Actually the good captain was unable to make it, but the Jimi Hendrix Experience and Big Brother and the Holding Company were still up for the gig.
‘Mark well my words, my friend,’ said the Doveston, when I told him, ‘Jimi Hendrix and Janis Joplin will both be dead from drugs in a few years from now.’
I shook my head. ‘You might have been right about the Mexican quarter,’ I said, ‘but that is quite absurd.’
I must confess that I was rather miffed when, a month before the festival, both Jimi and Janis had to pull out for unspecified reasons. I would no doubt have sunk into a state of utter misery, had I not been feeling so full of love.
‘About your boy and his band,’ I said to the landlord of the Flying Swan.
With just three weeks to go, the Doveston called a special meeting of the festival committee at his flat. I had been to the Doveston’s flat many times before. In fact I had helped him move in, being given responsibility for many of the heavier pieces of furniture. It was a pretty fab flat and I offer a description of it now to set the scene for what was to become one of those ‘moments in history’.
The Doveston’s flat occupied the entire top floor of Hawtrey House, one of the six new flat-blocks that had been built on the site of the old ethnic quarters. Each of these flat-blocks had been named after some titan of the British silver screen. There was Hawtrey, James, Windsor, Williams, Sims and McMurdo. McMurdo was a bit of a mystery and I couldn’t think of any famous actor of that name. The only McMurdo I knew was Councillor McMurdo, head of the town-planning committee.
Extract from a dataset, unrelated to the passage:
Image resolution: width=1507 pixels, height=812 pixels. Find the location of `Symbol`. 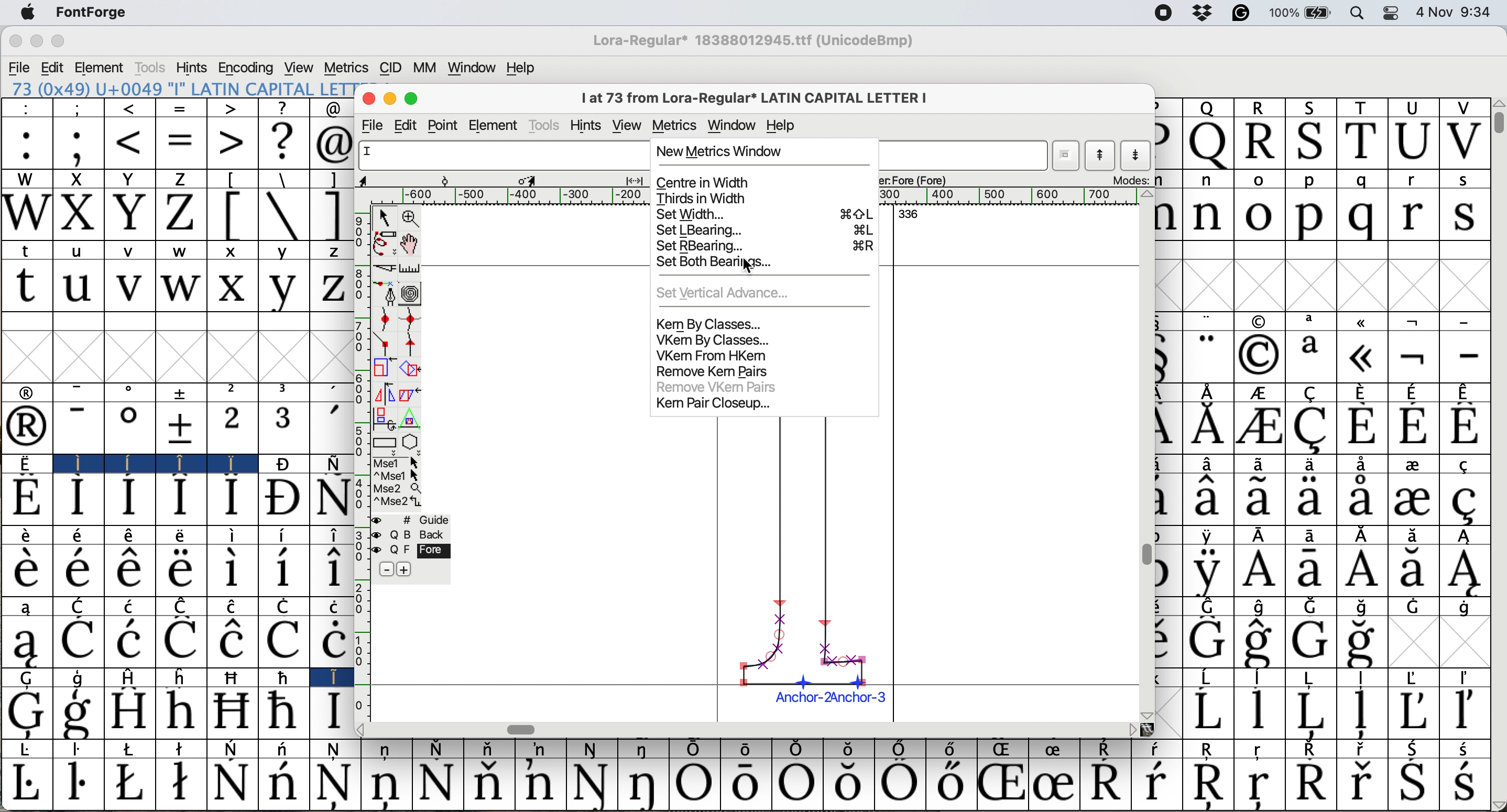

Symbol is located at coordinates (24, 642).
So it obviously wasn’t him!
When the old streets were demolished to make way for the new flat—blocks, their residents had been rehoused elsewhere. It was intended that they would all get new flats as soon as the building work was completed. But I suppose there must have been some clerical error, or the council must have mislaid their new addresses, or something, because none of the original residents of that area ever came back to Brentford to live in the flat-blocks. Young, smart, out-borough types, who wore suits and had jobs in the City’ moved in.
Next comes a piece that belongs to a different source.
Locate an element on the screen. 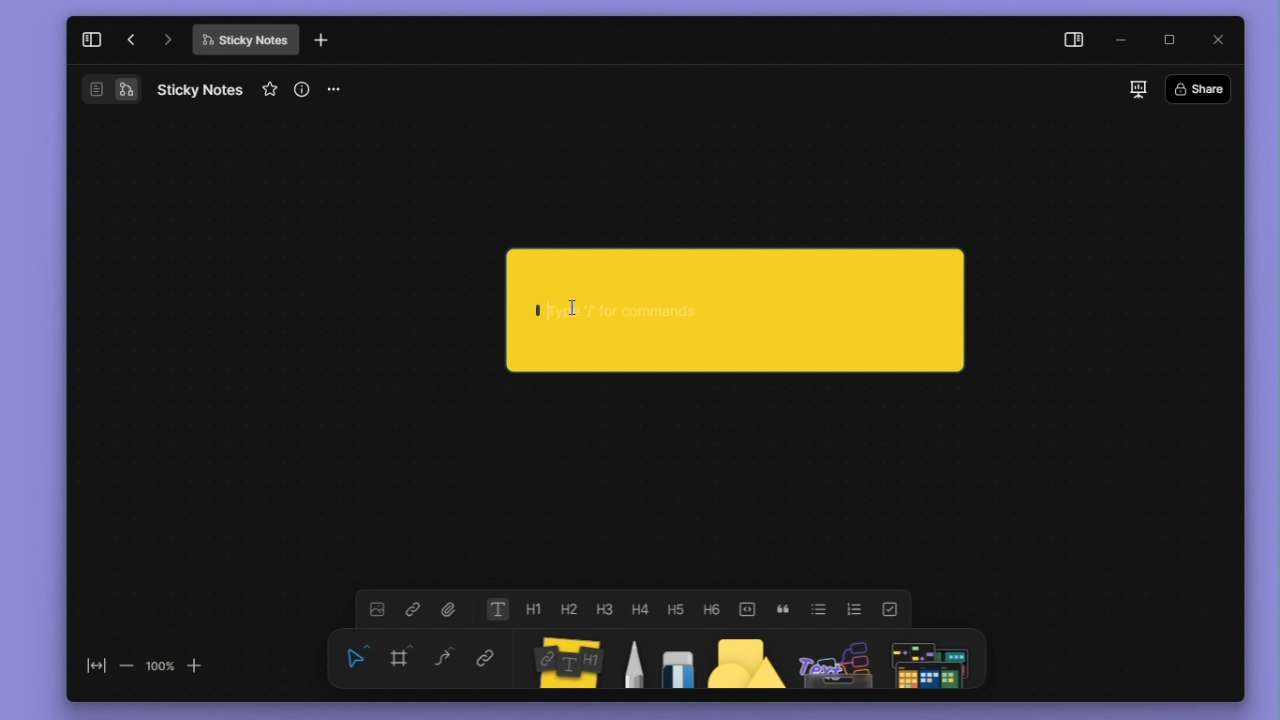 The width and height of the screenshot is (1280, 720). Sticky Notes is located at coordinates (243, 43).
The Doveston moved in also.
He was very lucky, as it happened. The top floor of Hawtrey House should have been divided into three separate flats. But it seemed that the council must have run out of money, or something, because the dividing walls were never put in and the Doveston got to rent the entire floor for the price of a single flat. He told Norman that an uncle of his had put him on to it. Norman told me that he couldn’t remember this uncle’s name, but he thought it had a Scottish ring to it.
It certainly was a pretty fab flat.
Its décor was all of the modern style. Lava lamps, bean bags and curtains of bead. Colourful rugs lay all scattered about. The floor was gloss-painted, the blinds were of reed.
By now the Doveston had accumulated an extensive collection of books dedicated to the subject of tobacco. Many of these bore the distinctive stamp of the Memorial Library upon them, but I did not comment on this.
There were, however, a number of items in the flat which I did comment on. There was a most exquisite jardinière, which I had first seen in the conservatory of Jon Peru Joans. A leather-bound and studded teapot, from which tea had once been poured for me in the House of Correction. And a beautiful box, wrought from skin, that I felt certain was the very one Professor Merlin had shown to us in his caravan, nearly a decade before.
When I asked about the provenance of these objets d’art, the Doveston was vague in his replies.
The sheer spaciousness of the flat gave it an air of grandeur. Its broad windows overlooked the borough, offering romantic vistas. The smell ofjoss sticks (the Doveston created his own) filled the air with heady fragrances and the sounds of sitar music, issuing from the Doveston’s new hi-fl, added that certain something.
I would have been quite sick with jealousy, had my mother not taught me that ‘jealous boys all go to Hell, where they have to look at Heaven all day through the wrong end of a telescope’.